_Exercise requirements:_ All of the data below is to be output without alteration.

_Extracted records:_
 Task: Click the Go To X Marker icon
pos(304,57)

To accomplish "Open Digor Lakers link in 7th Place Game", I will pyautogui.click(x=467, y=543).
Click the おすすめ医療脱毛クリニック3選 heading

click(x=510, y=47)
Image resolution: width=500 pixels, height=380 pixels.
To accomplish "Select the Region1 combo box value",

_Response box:_
 Task: Click the Go To X Marker icon
pos(304,57)

To accomplish "Open Digor Lakers link in 7th Place Game", I will pyautogui.click(x=467, y=543).
Click the おすすめ医療脱毛クリニック3選 heading

click(x=510, y=47)
Image resolution: width=500 pixels, height=380 pixels.
To accomplish "Select the Region1 combo box value",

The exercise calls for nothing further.